Hard choices on D.C. budget
Presumptive mayor Vince Gray hasn't even taken office and he already appears to be cruising for a bruising. What else to think after hearing about his strategy for making up the city's $175 million budget shortfall. At his final town hall meeting this week, Gray said he and the D.C. Council would compile a list of potential budget cuts and then seek public input about whether taxes should be raised instead, according to a Post report.
That would be a cop-out of the first order. The council is elected to make decisions, not to take polls. What's more, people know a set-up when they see it. Gray's scenario, intentionally or not, is a prescription for raising taxes. Here is how it would work:
Council members, with the elections safely behind them, produce a deficit-closing term sheet that reads like a doomsday manifesto.
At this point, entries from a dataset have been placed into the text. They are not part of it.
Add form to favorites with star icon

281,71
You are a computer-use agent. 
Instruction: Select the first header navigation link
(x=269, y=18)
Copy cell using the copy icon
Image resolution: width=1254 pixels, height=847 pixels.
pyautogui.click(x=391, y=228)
It describes deep cuts in areas likely to produce the most screams: public safety, education, health care, workforce reductions, arts and culture, etc.
That is followed by council hearings at which long lines of witnesses representing nonprofit advocacy groups and employee unions produce gripping testimony that predicts untold pain and agony resulting from the projected program and payroll cuts.
Following the hearing, which stretches late into the night or the next morning, the lawmakers conclude, reluctantly of course, that there is strong "public" opposition to cuts in government and that they, as conscientious legislators, have no alternative but to keep the government at its current size and, instead, close the deficit with tax increases on middle- and high-income D.C. wage-earners.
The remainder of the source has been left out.